• _PROMPT_: Rewrite the stretch of lines from the one containing "This screenshot has width=1444, height=840." through the one containing "I will 229,230.", putting "control" wherever "button" appears and leaving everything else unchanged.
[Start LISTED ENTRIES]
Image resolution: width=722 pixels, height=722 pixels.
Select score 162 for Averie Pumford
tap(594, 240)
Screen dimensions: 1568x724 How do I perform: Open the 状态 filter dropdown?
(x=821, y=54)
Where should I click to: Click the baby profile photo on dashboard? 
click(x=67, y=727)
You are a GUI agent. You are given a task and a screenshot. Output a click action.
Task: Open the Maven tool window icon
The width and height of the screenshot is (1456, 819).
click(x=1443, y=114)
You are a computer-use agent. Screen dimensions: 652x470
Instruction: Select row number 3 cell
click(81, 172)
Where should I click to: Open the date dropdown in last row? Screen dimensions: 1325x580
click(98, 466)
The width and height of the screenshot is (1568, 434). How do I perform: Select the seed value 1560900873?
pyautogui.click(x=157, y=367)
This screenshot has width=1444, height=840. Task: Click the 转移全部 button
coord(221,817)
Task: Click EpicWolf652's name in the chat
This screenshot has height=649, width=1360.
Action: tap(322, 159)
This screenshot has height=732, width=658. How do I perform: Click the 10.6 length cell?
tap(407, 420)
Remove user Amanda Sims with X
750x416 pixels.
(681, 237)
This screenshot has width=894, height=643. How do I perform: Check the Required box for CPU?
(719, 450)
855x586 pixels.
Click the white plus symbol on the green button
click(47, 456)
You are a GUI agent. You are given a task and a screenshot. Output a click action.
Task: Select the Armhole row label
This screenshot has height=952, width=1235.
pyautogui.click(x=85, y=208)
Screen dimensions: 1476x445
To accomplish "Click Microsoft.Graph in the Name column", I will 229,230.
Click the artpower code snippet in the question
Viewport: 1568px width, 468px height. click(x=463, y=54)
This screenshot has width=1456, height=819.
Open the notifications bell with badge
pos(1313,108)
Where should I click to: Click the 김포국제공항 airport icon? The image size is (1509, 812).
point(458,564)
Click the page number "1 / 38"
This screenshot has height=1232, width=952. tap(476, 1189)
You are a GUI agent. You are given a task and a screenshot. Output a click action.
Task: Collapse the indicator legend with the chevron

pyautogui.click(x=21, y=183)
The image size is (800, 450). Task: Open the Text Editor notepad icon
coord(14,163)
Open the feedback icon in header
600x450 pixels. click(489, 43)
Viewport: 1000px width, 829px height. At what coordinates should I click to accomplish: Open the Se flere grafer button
[End LISTED ENTRIES]
• _SOLUTION TO THIS PROBLEM_:
This screenshot has width=1444, height=840. Task: Click the 转移全部 control
coord(221,817)
Task: Click EpicWolf652's name in the chat
This screenshot has height=649, width=1360.
Action: tap(322, 159)
This screenshot has height=732, width=658. How do I perform: Click the 10.6 length cell?
tap(407, 420)
Remove user Amanda Sims with X
750x416 pixels.
(681, 237)
This screenshot has width=894, height=643. How do I perform: Check the Required box for CPU?
(719, 450)
855x586 pixels.
Click the white plus symbol on the green control
click(47, 456)
You are a GUI agent. You are given a task and a screenshot. Output a click action.
Task: Select the Armhole row label
This screenshot has height=952, width=1235.
pyautogui.click(x=85, y=208)
Screen dimensions: 1476x445
To accomplish "Click Microsoft.Graph in the Name column", I will 229,230.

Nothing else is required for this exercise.